Data is used with military precision.
There's a good reason for this. It works. Even with exacting levels of information their return on investment may be minimal. However, betting with vast amounts of money, even a percent profit can return big money. Let alone if you can get to the dizzy heights of, perhaps 16%, as detailed by some.
Data is king.
It's the difference between knowing and not knowing, something.
Without statistical significance we are in the realm of guessing. There's nothing wrong with guessing because to a point even the best of us do just that.
I once had someone send me an email saying: ''You don't know anything about two-year-old horse racing, you're just guessing.''
The joys of having a mailing list.
Even the best trainers guess. If they guess, what do you expect a mere mortal to do?
What's the saying: ''Never bet on a tip from a jockey.''
Perhaps a variation of the word guessing is interpretation.

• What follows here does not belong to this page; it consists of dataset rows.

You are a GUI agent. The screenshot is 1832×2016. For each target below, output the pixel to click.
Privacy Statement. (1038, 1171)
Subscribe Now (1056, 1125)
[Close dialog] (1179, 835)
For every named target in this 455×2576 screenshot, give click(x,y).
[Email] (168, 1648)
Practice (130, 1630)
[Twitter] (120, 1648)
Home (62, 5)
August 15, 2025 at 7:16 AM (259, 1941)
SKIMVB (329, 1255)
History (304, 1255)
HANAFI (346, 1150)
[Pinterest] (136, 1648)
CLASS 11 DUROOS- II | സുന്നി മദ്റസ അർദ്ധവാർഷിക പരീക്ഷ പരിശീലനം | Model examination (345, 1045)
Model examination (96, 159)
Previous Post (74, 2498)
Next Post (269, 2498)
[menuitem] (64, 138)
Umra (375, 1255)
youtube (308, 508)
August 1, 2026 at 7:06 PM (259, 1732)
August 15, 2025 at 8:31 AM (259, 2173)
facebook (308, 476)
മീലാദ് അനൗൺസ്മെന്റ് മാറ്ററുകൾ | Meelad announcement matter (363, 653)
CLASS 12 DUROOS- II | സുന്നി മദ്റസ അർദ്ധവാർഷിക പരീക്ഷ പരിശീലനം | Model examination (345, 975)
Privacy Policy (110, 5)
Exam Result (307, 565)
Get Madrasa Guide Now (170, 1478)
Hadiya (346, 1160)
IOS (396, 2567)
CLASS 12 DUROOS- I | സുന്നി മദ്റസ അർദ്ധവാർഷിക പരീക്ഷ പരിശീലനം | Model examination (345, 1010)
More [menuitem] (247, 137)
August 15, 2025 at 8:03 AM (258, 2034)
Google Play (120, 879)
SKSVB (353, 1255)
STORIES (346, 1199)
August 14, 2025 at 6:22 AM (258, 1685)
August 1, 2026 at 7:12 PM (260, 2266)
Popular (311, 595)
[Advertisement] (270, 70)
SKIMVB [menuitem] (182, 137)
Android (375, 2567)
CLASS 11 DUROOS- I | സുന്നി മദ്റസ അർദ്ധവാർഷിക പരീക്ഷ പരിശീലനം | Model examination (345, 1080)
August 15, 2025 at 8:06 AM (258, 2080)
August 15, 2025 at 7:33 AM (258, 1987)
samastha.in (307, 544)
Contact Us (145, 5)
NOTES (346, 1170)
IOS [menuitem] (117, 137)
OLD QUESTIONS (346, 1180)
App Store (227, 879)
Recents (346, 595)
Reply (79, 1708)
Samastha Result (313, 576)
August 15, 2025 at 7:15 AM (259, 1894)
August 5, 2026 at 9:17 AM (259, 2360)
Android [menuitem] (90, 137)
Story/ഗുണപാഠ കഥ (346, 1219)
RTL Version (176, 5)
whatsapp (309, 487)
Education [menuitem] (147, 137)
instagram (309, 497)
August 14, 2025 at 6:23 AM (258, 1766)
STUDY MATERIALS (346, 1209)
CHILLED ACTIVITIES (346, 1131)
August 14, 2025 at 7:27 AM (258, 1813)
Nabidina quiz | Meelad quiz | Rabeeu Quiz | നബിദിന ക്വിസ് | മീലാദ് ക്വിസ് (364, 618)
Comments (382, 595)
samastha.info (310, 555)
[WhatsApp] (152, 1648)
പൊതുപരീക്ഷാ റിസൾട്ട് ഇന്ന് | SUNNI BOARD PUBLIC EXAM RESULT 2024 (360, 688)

The data I use is interpreted to bring understanding.
Even with the best data we are at the mercy of anomalies. For instance, every favourite doesn't win. This assessment of the favourite is based on data. It is still a matter of opinion. Using the given data. When dealing with physical beings, we can only use skill to find and interpret the data. As they say, animals aren't machines. Even a machine can go wrong. However, if dealing with fixed odds, such as a roulette wheel, we can understand what, on average, we are dealing with.
So when someone says: ''You're guessing!''
I think you're right because even Willie Mullins heading to the Cheltenham Festival is guessing. If he isn't guessing quite so much about his horses he is the opposition which he is unlikely to be privy. He is guessing with millions of variables. It may be something like a rogue, sleepy, winter wasp stinging a horse which goes unnoticed, but if the horse has an allergic reaction you may as well be betting on the rag.
Over the last few years, I have investigated just about every trainer. Without this data I would well and truly be guessing. Not to say that experience and all those other skills would leave me lacking. I don't believe I would be lacking. In fact, I know I would have enough ability to make my betting pay.
But data helps us work within some area of structure, the realms of possibility.
I don't care who you are or what you know or what you say, any horse can defy the odds.
But should we be scared of such anomalies?
Without question, no.
Data sets the boundaries. It tells you, on balance, what is possible and what is not. It is a friend who tips you a good few winners and helps you leave those losers alone.
Data is key to your success. In fact, it is something that easily sets you apart because it is a truth of some kind.
For example, data about a horse trainer can be a significant pointer, added to other aspects such as form, significant entries, jockey booking, course stats and all other parts of the jigsaw puzzle show the way.
No one, unless some God-given force, knows the future.
You can name anyone on planet Earth, and they will have misgivings, worries, concerns about a potential loss.
But long term it is a different matter.
You can use data to bring confidence, structure and a reference point to work from.
This will help you look in the right direction.
If you are looking in the wrong direction you have no hope.
Data is king. But it is only part of understanding. It is the scaffolding to your success.
When it comes to it, we are all guessing to a point. Even the greatest minds are guessing to point.
That isn't a weakness, it's a fact, and one that really is the truth of an understanding that you should applaud.